Last month the Metropolitan Museum of Art announced a series of partnerships that brought famous works in the Met’s collections to limited edition items from a series of brand partners. This announcement may end up being one of the most important developments for museum open access this year (and it’s been a busy year for museum open access).
In 2017 the Met made all images of public domain works in its collection available under a Creative Commons Zero (CCO) license. As commenters quickly pointed out, this open access program means that none of the just-announced brand partners needed to partner with the Met in order to incorporate works from the Met’s collection into the products.
And yet, these brands still decided to enter into a formal partnership with the Met to put the Met’s collection on their products. In doing so, they validated an important path for open access success. These new partnerships show how the power of an institution’s brand can help it monetize an open access program.
A Recurring Open Access Question - Can it Make Money?
Many cultural institutions have revenue-related internal discussions when they are considering creating open access programs. While many people argue that open access should be a core part of the mission of cultural institutions regardless of its impact on revenue, it is clear that revenue implications are part of many institution’s evaluation of open access.
Oftentimes, the discussion is tied to concerns that open access will eliminate revenue that the institution currently receives from licensing its collection. Within this context, it is first important to remember that the role of revenue from image licensing is a disputed one. A Mellon Foundation study from 2004 suggests that many institutions actually lose money on licensing because the costs of operating the program exceed any revenues associated with it. Also, the idea of licensing works already in the public domain strikes many as problematic, if not illegitimate.

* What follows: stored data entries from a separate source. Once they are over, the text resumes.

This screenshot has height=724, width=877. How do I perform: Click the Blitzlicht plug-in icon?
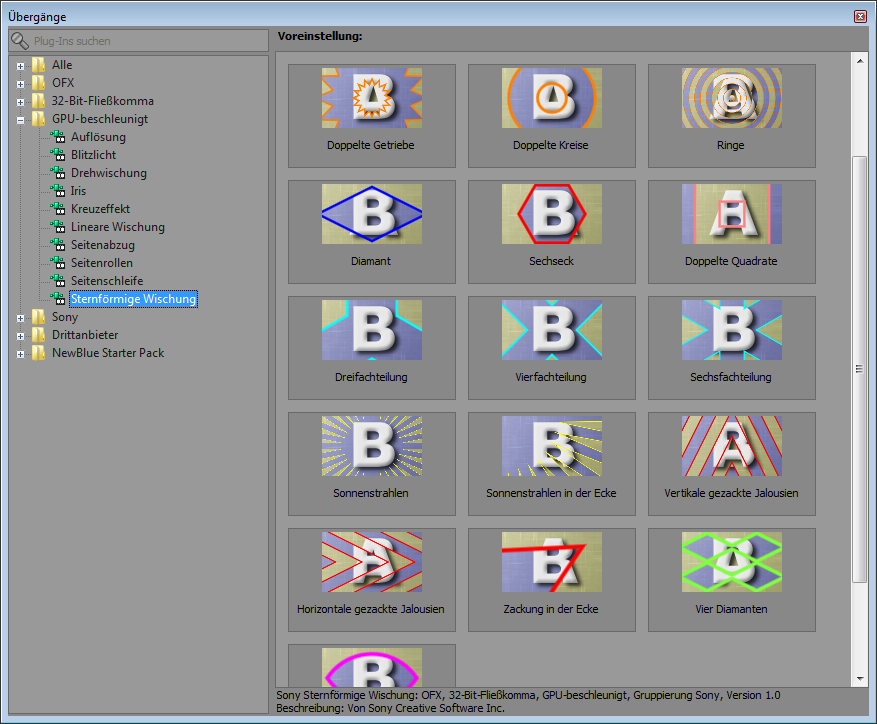[58, 155]
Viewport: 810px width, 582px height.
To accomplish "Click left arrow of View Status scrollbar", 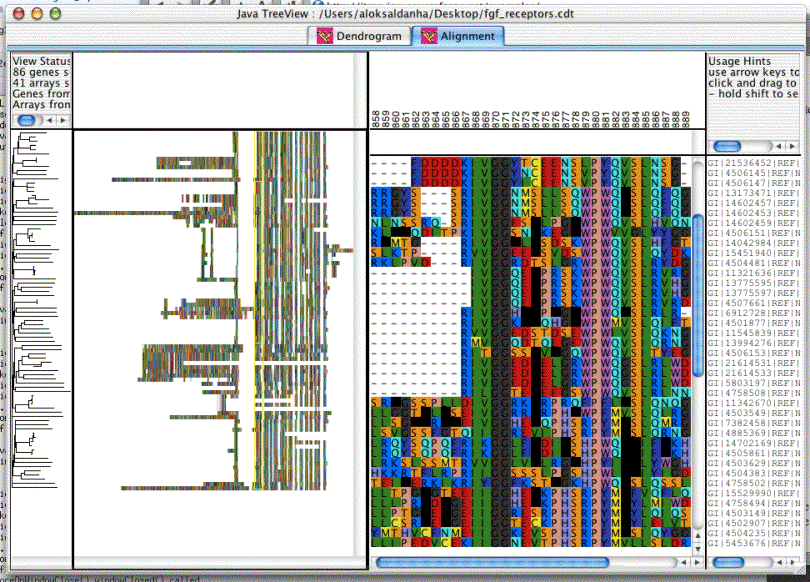I will click(x=50, y=120).
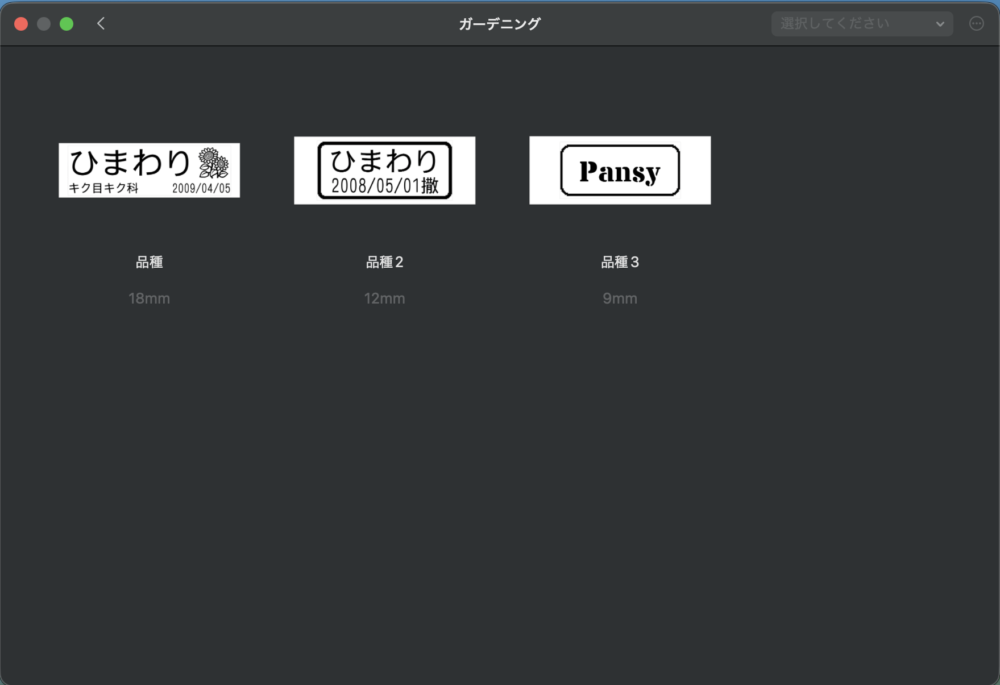The height and width of the screenshot is (685, 1000).
Task: Click the green zoom window button
Action: pos(66,22)
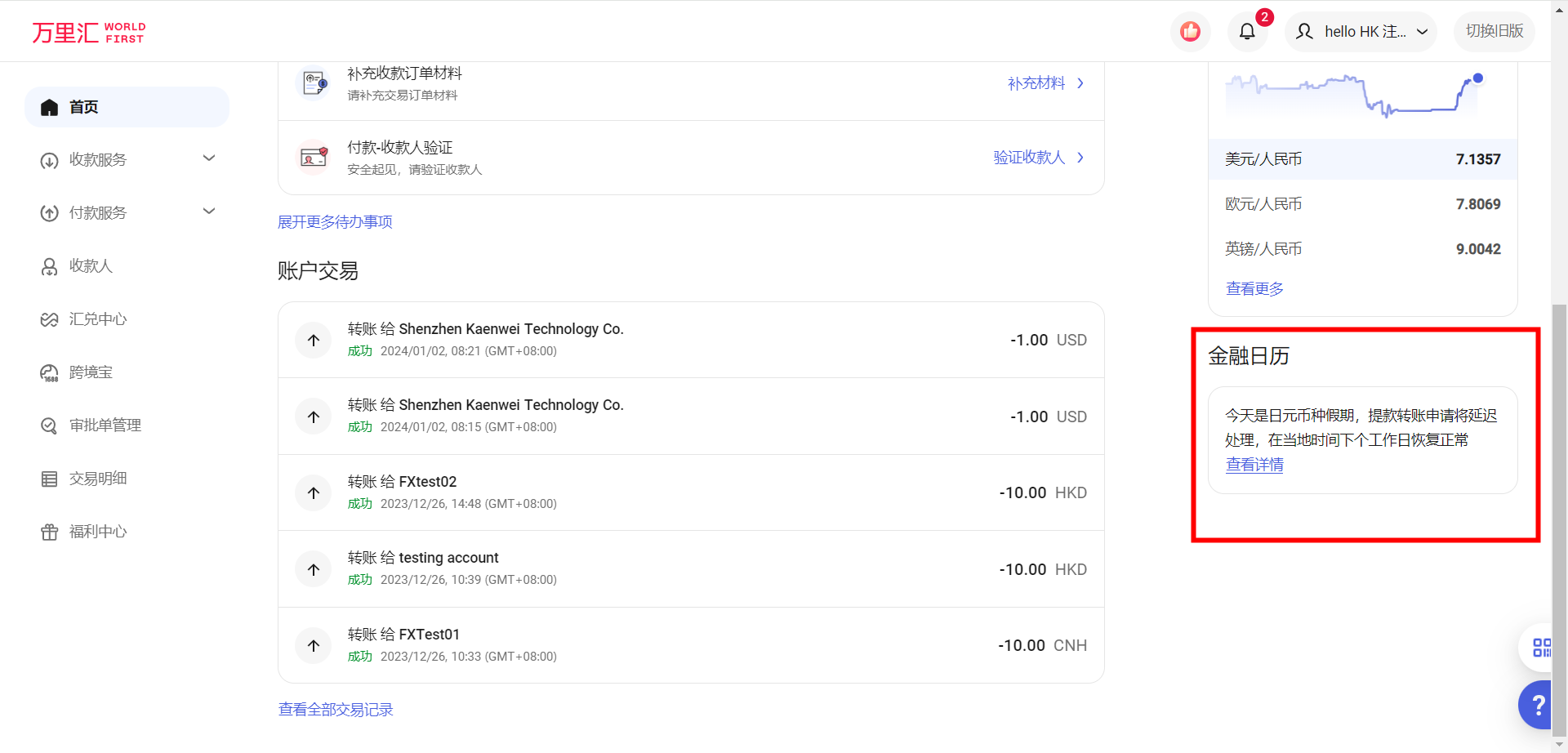Screen dimensions: 1568x753
Task: Click the notification bell icon
Action: point(1246,32)
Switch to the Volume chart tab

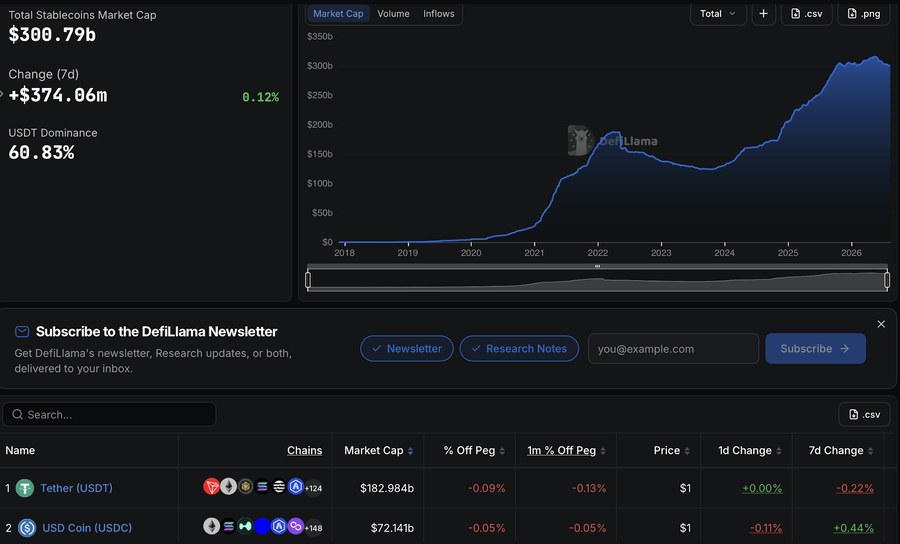point(393,14)

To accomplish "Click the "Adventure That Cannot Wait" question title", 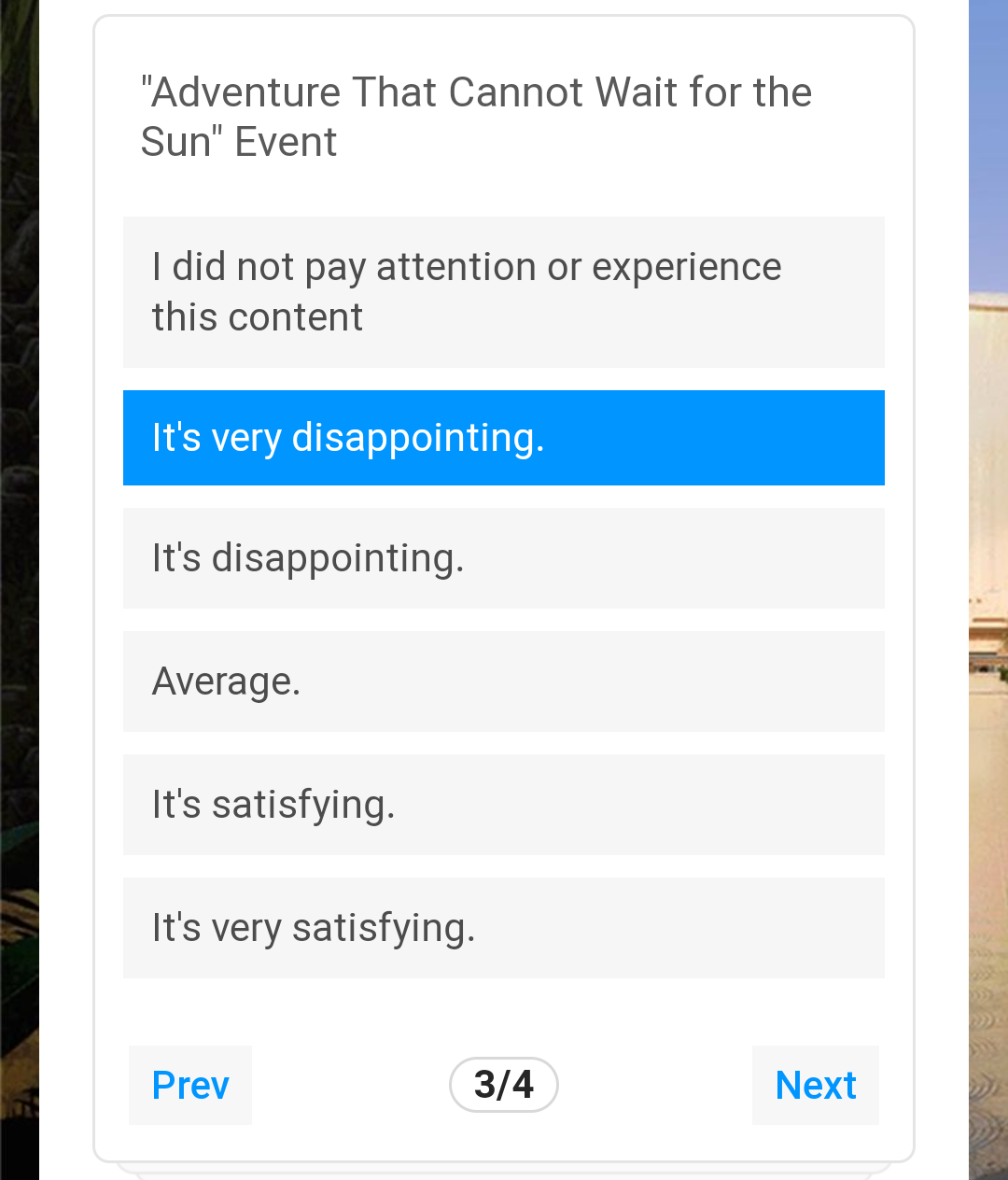I will tap(476, 117).
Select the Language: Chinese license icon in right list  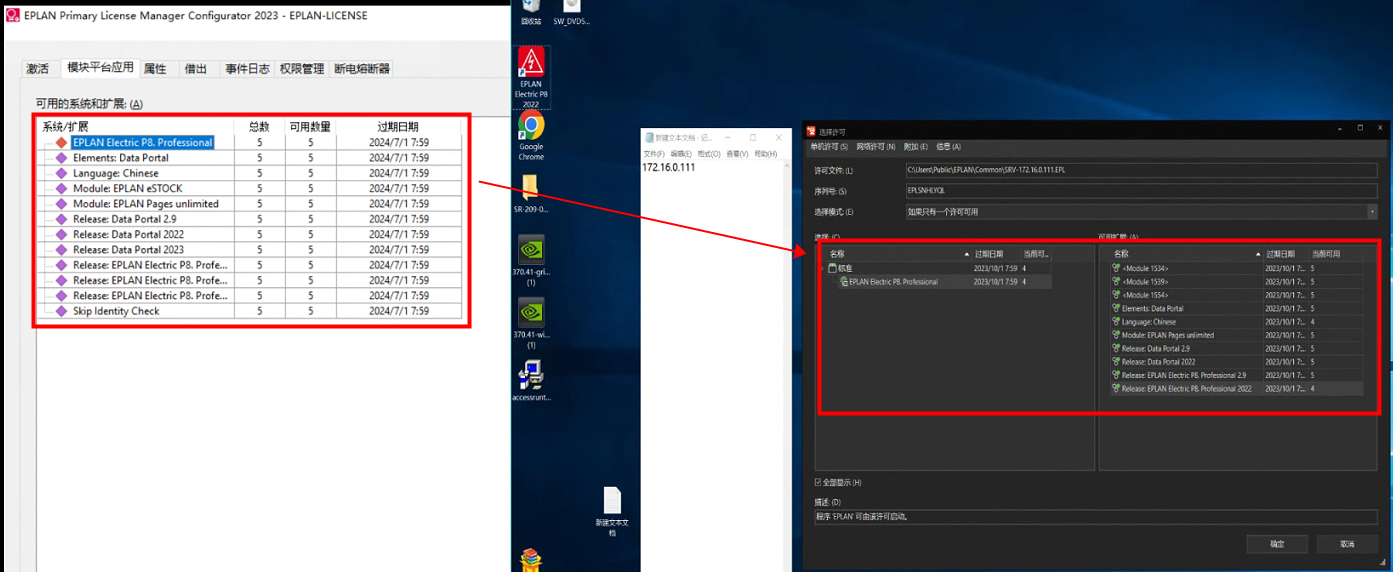tap(1116, 322)
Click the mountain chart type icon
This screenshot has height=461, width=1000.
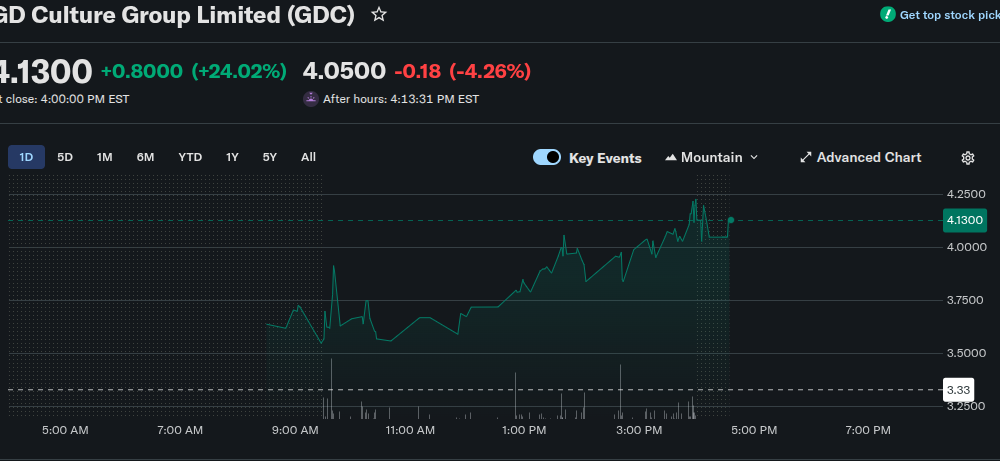tap(671, 158)
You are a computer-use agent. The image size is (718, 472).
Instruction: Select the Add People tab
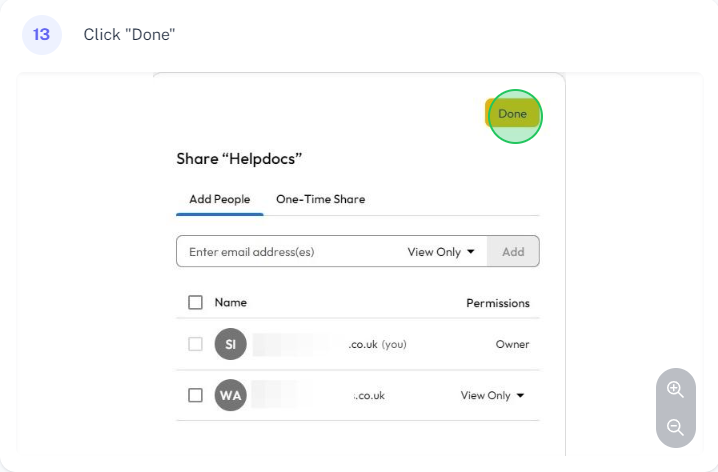[x=220, y=199]

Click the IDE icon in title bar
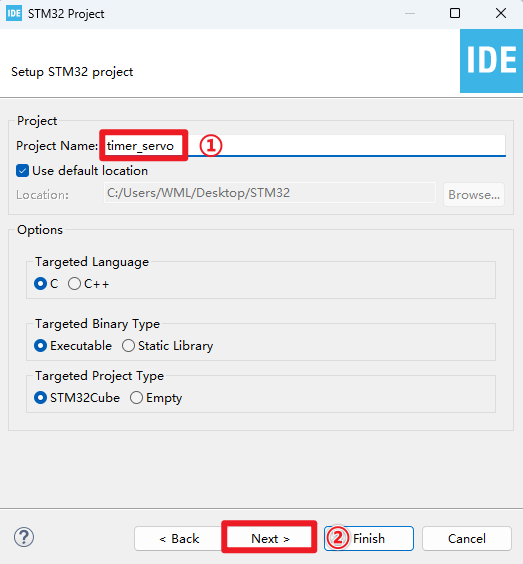click(x=14, y=14)
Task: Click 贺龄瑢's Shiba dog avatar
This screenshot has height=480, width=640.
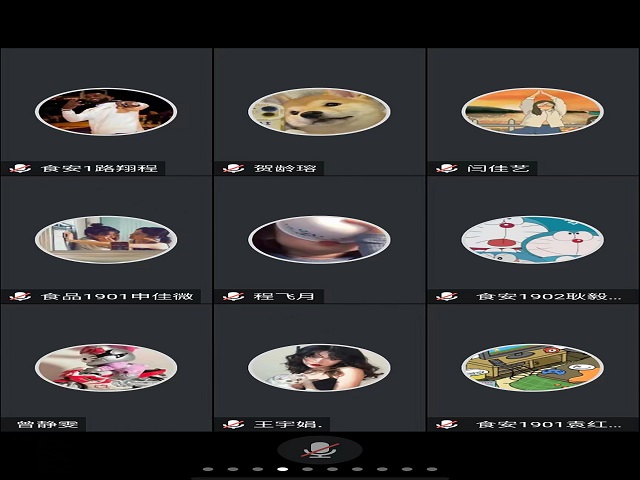Action: point(319,113)
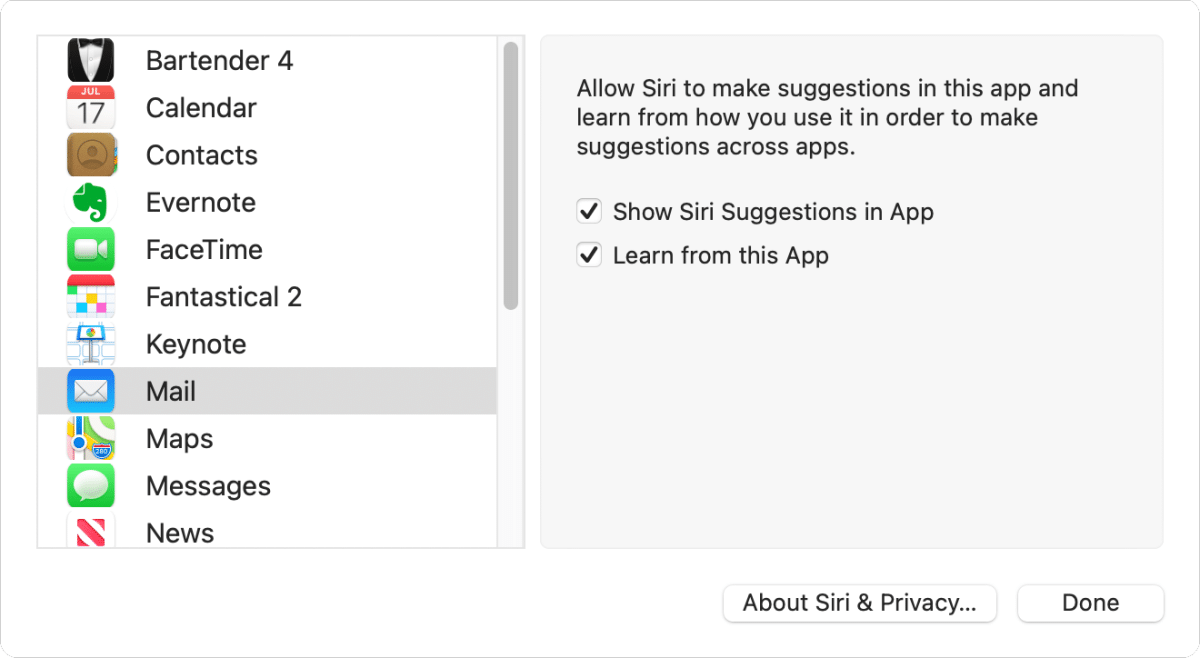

Nonetheless, it can be helpful for open access proponents to have a way to address revenue concerns related to open access programs. While there are a number of ways to approach this question, many of the easiest to conceptualize options rely on leveraging the institution’s brand. Unlike the works, which are made publicly available under an open access program, the institution maintains control over its brand even if the works they control are available to everyone.
As a result, while anyone can put The Unicorn Rests in the Garden on a tote bag, only BAGGU can tout their bags as being part of “A limited collection created in collaboration with the Metropolitan Museum of Art”. In many cases, that formal association with the institution’s brand is valuable.
How Will This Apply to Others?
Admittedly, not all cultural institutions have brands that are as prominent as the Met. However, there is likely to be a correlation between the amount of revenue an institution historically saw from image licensing and the value of that institution’s brand. That is what makes the brand licensing path an interesting one in the context of open access, and why these partnerships are especially interesting.
This program means that partnering with the Met because of its brand - as opposed to obtaining access to its collection - is interesting to a wide range of companies. Will it be successful enough to sustain their attention? Will success translate to institutions with brands that are not as strong as the Met’s? It is too early to say. Either way, it is encouraging to see the Met continue to show leadership with open access.